This morning’s break above Mon’s 5.057 high not only reaffirms the developing uptrend, it leaves yesterday’s 4.620 low in its wake as the latest smaller-degree corrective low.  Relative to the past month’s impressive recovery, 4.620 is only a minor corrective low, but it could play significantly and acutely in navigating the end of this steep rally.

Given the extent and impulsiveness of Oct-Dec’s decline that we believe is just the initial A- or 1st-Wave of a major topping process, the past month’s not unexpected rebound remains intact as the prospect B- or 2nd-Wave correction within that topping process that could eventually present an outstanding risk/reward opportunity from the bear side.  This said however, the market needs to arrest the current clear and present uptrend with a bearish divergence in momentum.  After today’s continued rally, a failure below 4.620 will confirm that bearish divergence in mo and reject/define a more reliable high and resistance from which traders can pivot from a current bullish policy and exposure to a bearish one.  Per such, this 4.620 level is considered our new short-term but key risk parameter from which an interim bullish policy and exposure can be objectively rebased and managed.

If we’re totally wrong on this peak/reversal count and Oct-Dec’s swoon is just a correction within the still-unfolding secular bull trend from Jun’20’s 1.517 low, then the market would be expected to sustain trendy, impulsive price action higher straight away.  A failure below a short-term level like 4.620 won’t necessarily derail such a longer-term bullish count because of its short-term nature, but it would certainly be an early indication of such around which traders can deftly and objectively position for the reversal lower.

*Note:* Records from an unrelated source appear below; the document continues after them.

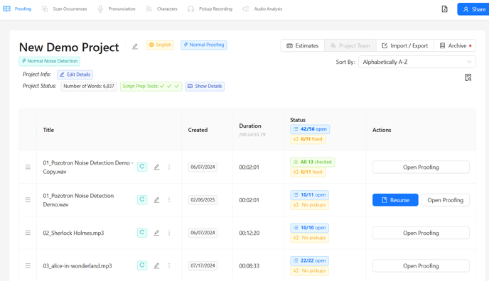Viewport: 489px width, 281px height.
Task: Click the blue Resume button
Action: point(395,200)
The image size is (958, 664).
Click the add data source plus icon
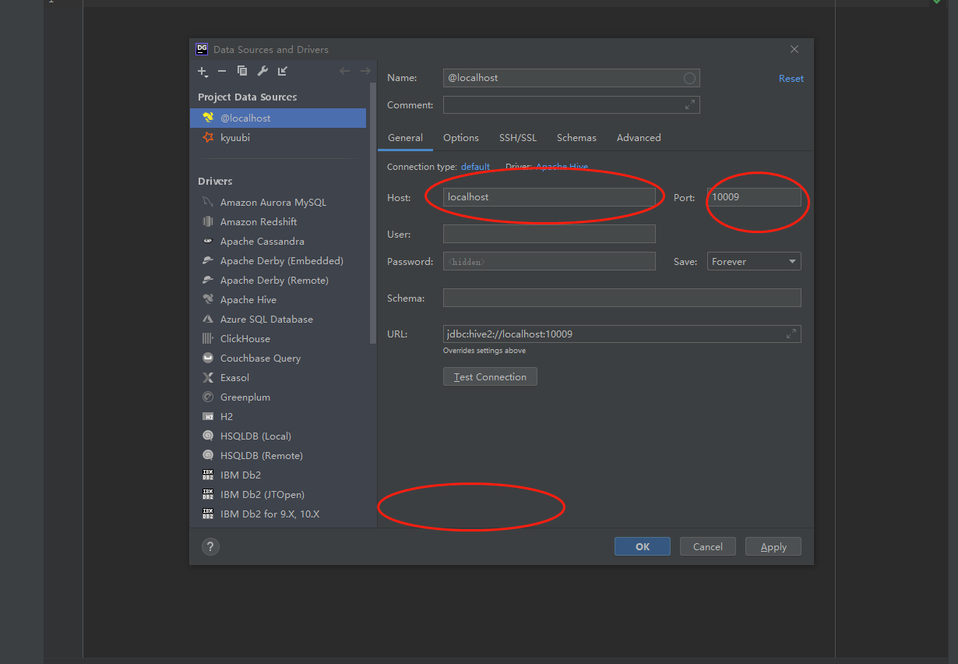point(203,72)
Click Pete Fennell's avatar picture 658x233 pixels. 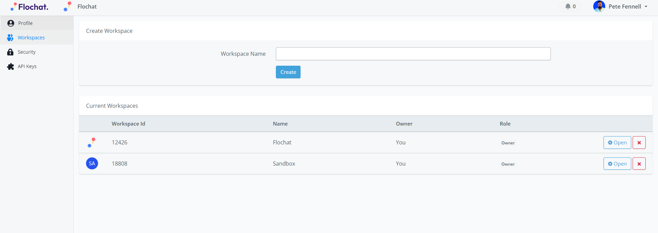point(599,7)
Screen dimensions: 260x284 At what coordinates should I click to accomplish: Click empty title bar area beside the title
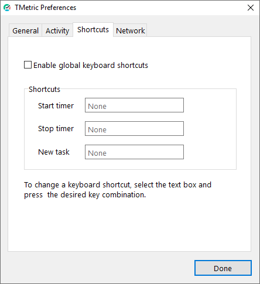coord(156,8)
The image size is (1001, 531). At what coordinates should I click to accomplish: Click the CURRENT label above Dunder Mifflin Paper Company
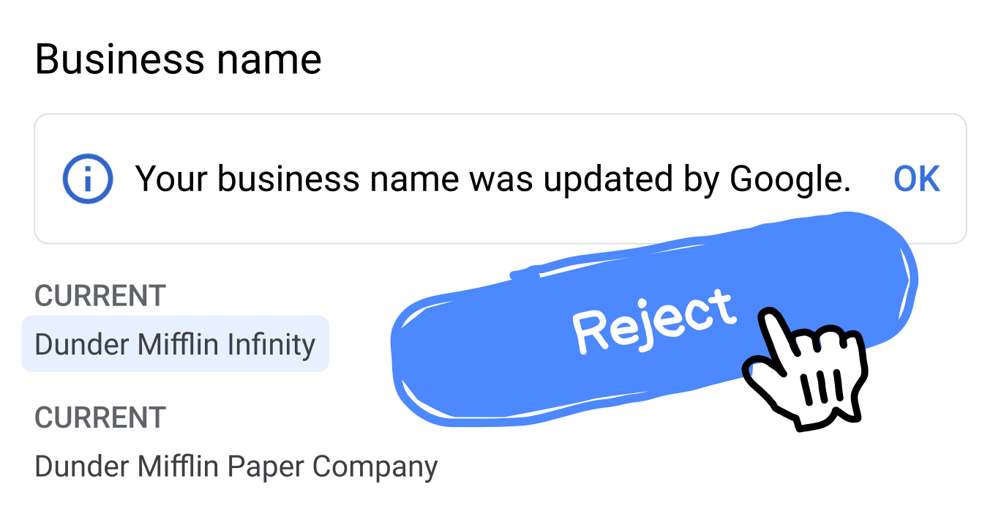click(100, 417)
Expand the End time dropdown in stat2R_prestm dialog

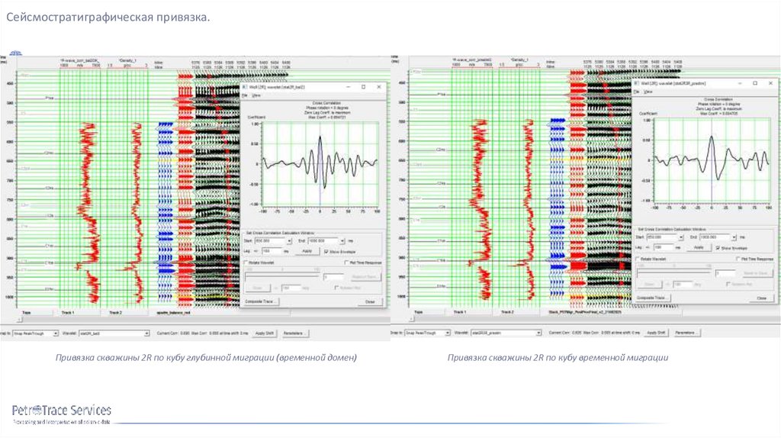coord(733,237)
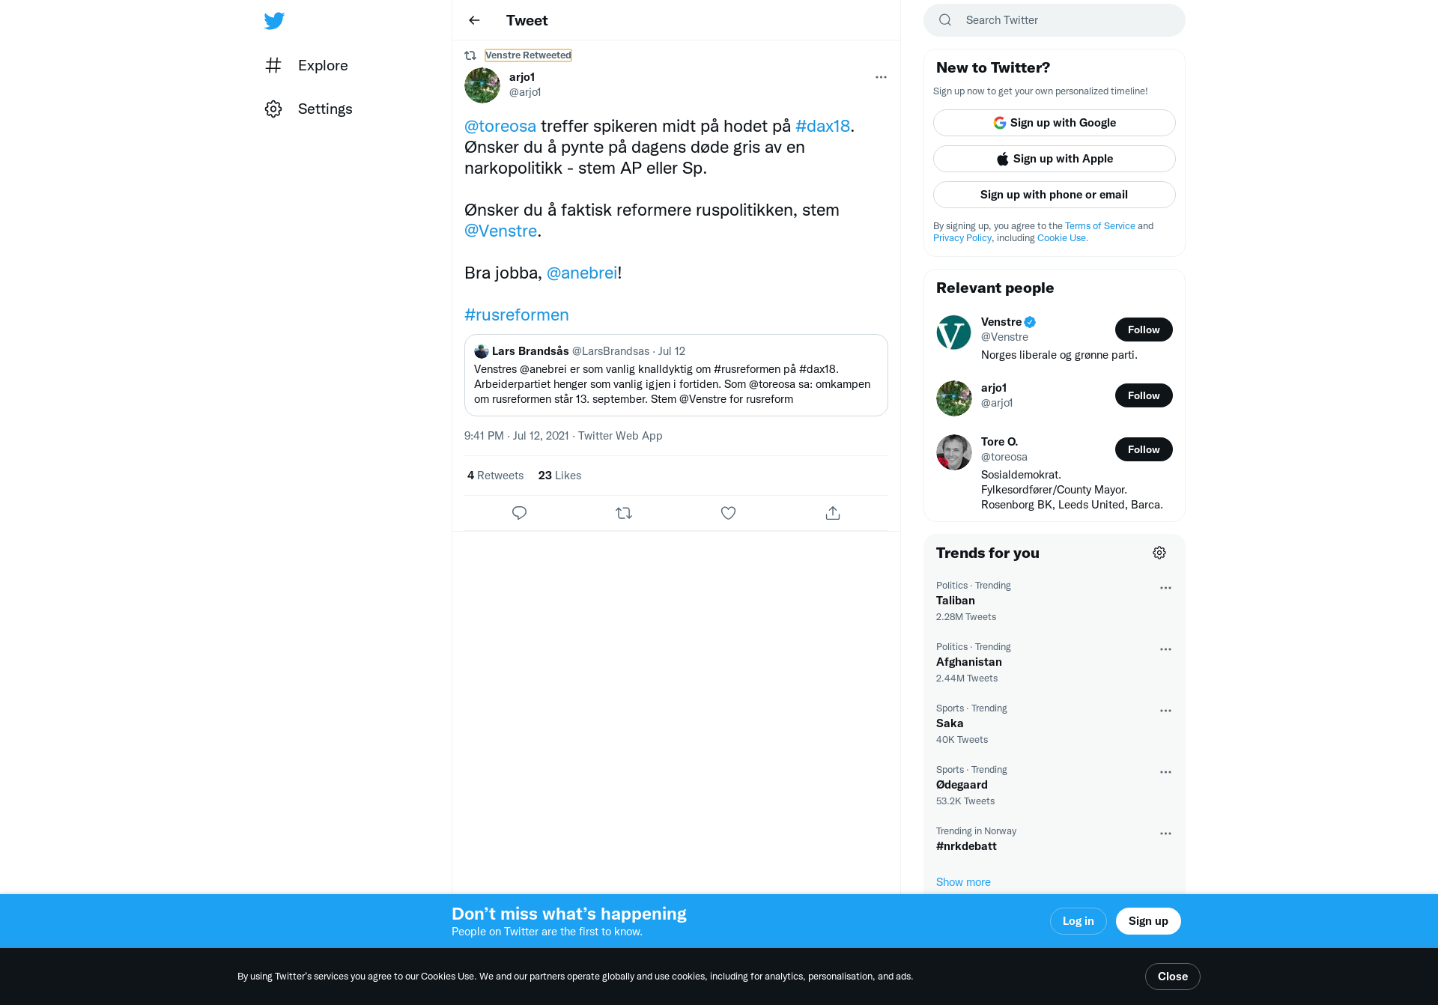Click the reply speech bubble icon

519,513
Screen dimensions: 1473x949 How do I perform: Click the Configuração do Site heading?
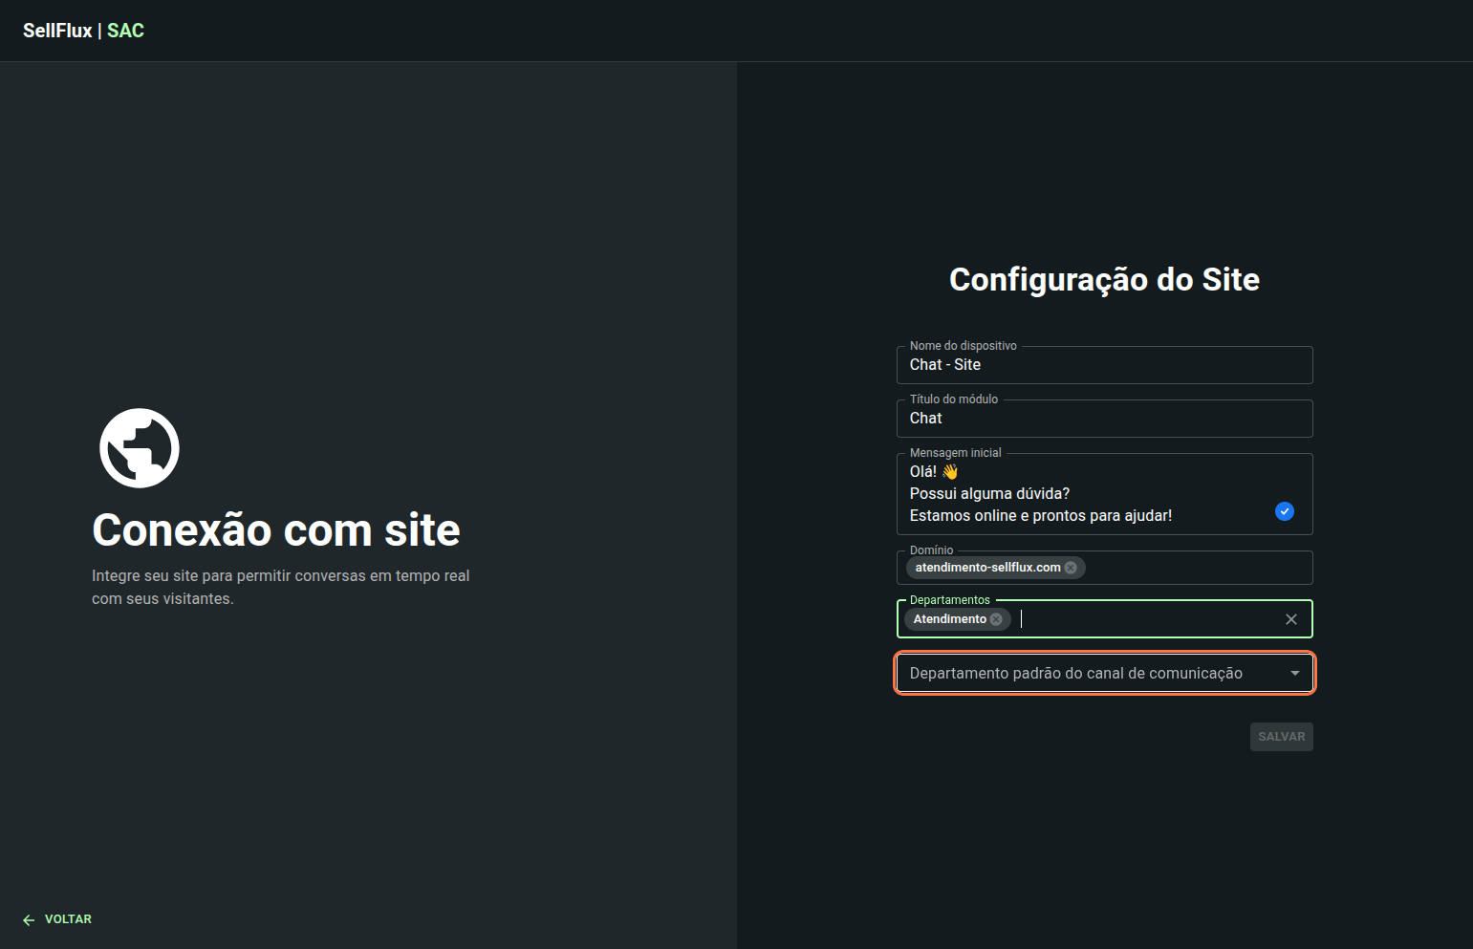pos(1104,279)
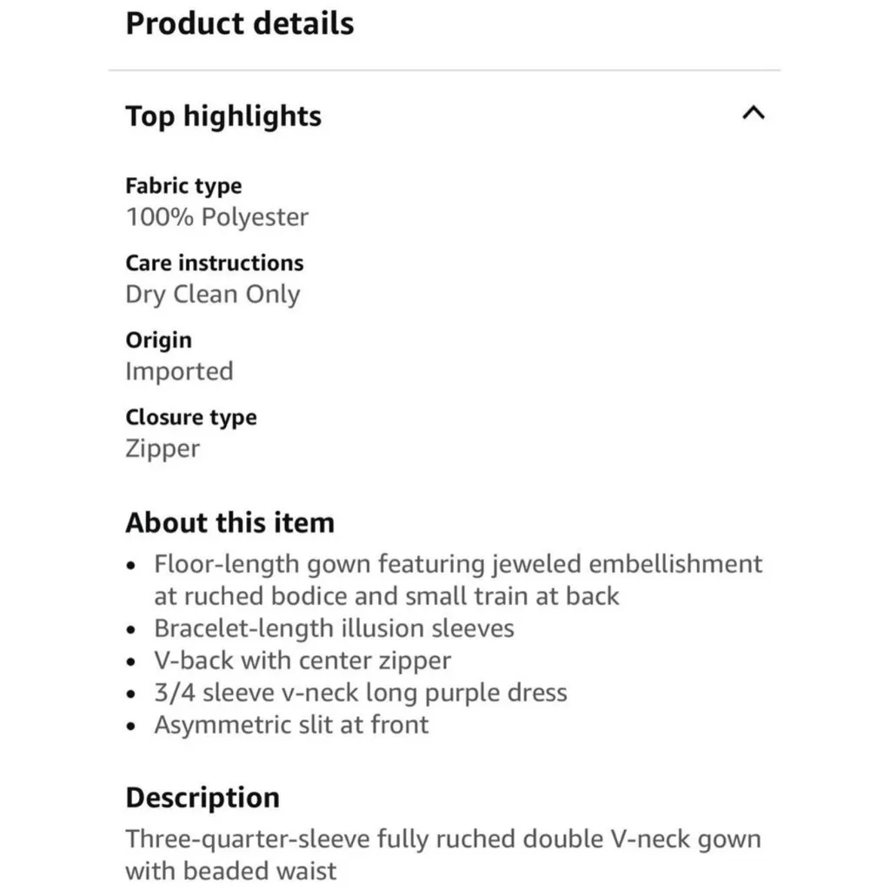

On a much broader scale, the weekly log active-continuation chart above shows the past month’s rebound following Oct-Dec’s plunge from 6.466 to 3.536.  But until and unless the market takes out Oct’s 6.466 high, this current rebound, as steep and abrupt as it is, still falls within the bounds of a corrective retest of Oct’s high within a broader peak/reversal process.  Aug-Sep’20’s 72% retrace from 2.743 to 1.795 is a similar correction within mid-2020’s major base/reversal process that ultimately led to a 326% rally to last year’s high.

The market’s current proximity to the upper-quarter of its massive, multi-year historical lateral range amidst frothy 78%-area levels in the Bullish Consensus ( measure of market sentiment remain as contributing elements to a broader peak/reversal-threat environment.  All the market needs at this juncture is a bearish divergence in momentum needed to stem the clear and present uptrend.  We will gauge such a divergence around 4.620.  Until and unless such weakness is proven, we will likewise not underestimate remaining upside potential, including a resumption of the secular bull trend above 6.466.

These issues considered, a bullish policy and exposure remain advised with a failure below 4.620 required to defer or threaten this call enough to warrant a move to the sidelines by both short- and longer-term traders.  In lieu of such sub-4.620 weakness, further and possibly accelerated gains should not surprise.